## Job
How many lines in the listing below contain the string "arrow"? Reply with the number alone.

[Start Data for this task]

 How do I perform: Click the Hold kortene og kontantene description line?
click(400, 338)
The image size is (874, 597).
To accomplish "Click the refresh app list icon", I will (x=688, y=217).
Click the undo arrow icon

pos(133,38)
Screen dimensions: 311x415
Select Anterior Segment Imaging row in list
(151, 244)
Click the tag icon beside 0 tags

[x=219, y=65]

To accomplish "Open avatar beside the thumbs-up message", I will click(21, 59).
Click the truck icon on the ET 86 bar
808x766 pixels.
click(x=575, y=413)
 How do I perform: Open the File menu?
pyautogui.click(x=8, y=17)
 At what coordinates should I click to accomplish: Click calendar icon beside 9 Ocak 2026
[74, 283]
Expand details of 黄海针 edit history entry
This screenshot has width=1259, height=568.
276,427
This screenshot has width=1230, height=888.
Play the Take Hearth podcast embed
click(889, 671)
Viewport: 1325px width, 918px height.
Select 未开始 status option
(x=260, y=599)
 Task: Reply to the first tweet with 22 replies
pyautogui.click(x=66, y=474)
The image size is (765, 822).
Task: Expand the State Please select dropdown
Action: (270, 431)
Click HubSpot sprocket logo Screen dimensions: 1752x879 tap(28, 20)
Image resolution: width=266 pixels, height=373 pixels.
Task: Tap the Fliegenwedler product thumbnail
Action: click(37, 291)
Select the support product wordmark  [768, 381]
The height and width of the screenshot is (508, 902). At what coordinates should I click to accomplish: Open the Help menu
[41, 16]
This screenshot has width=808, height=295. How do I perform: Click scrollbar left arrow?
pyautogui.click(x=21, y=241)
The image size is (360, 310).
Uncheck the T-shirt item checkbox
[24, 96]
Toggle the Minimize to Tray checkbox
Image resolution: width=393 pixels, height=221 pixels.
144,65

[End Data for this task]

## Answer to this exercise
2